» **Instructions to follow**: Please repeat each line from the one holding "Task: Open the" through the final line of the data, exactly as it stands, with no pictures.

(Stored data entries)
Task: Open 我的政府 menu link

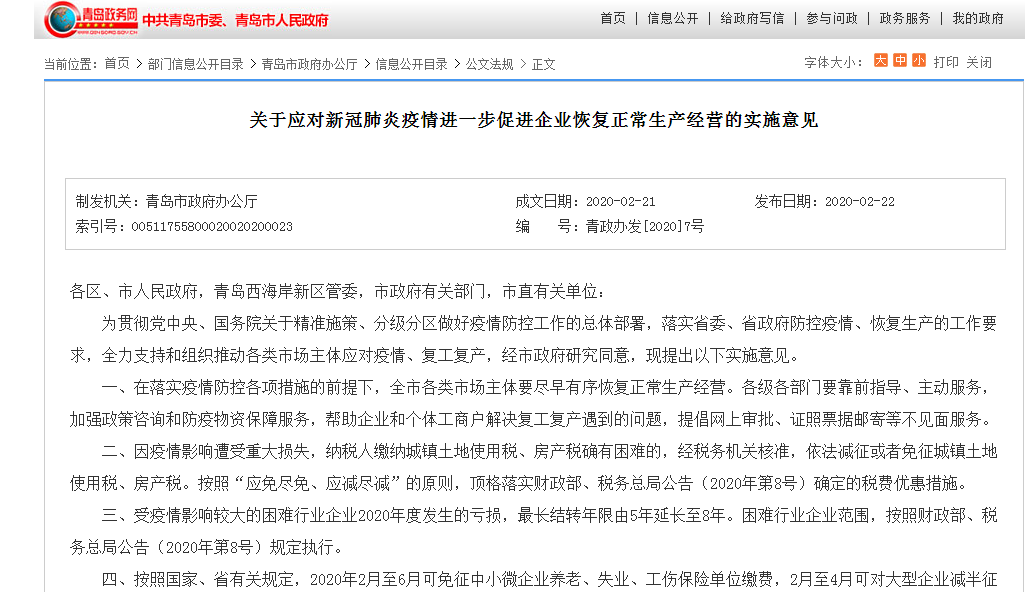Action: [978, 18]
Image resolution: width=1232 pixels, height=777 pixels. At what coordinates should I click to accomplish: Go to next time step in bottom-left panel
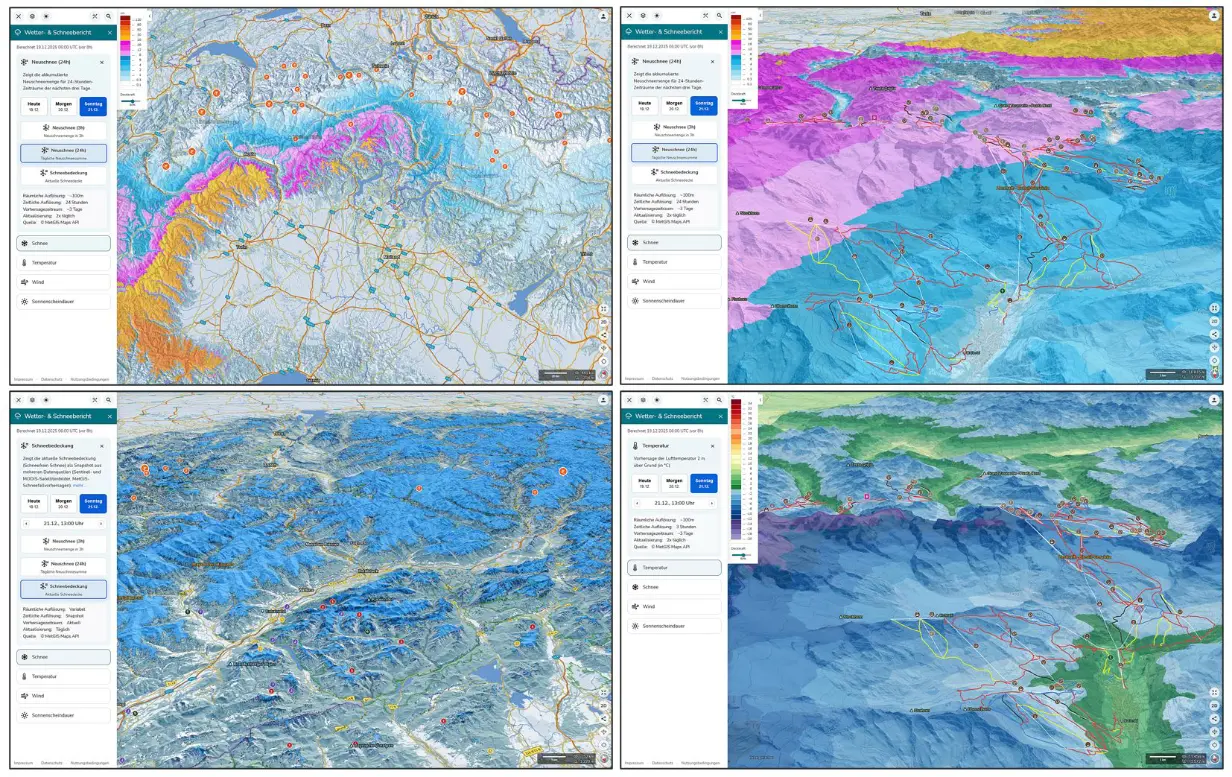click(101, 523)
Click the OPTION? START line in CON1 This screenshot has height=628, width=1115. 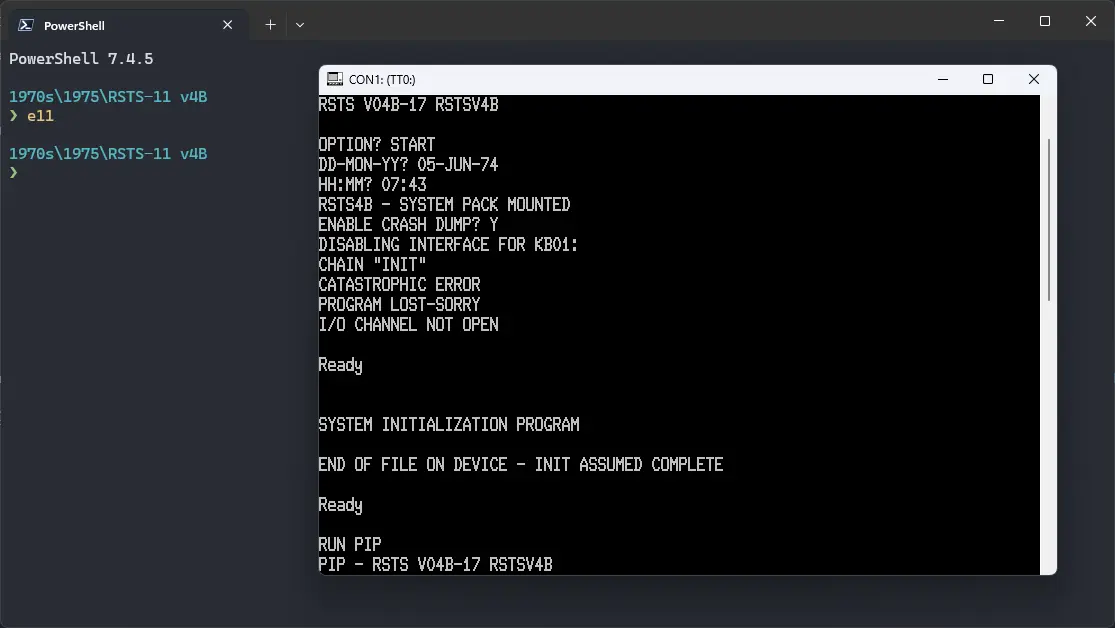(376, 144)
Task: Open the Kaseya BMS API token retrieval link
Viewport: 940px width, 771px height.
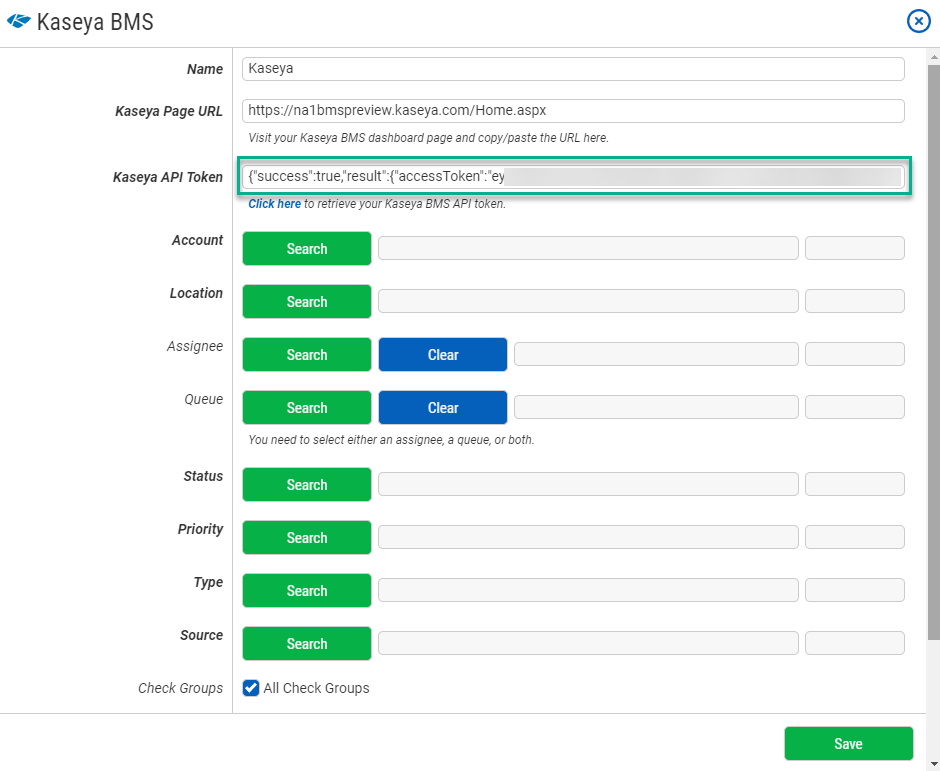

» **Exercise answer**:
Task: Open the Kaseya BMS API token retrieval link
Viewport: 940px width, 771px height.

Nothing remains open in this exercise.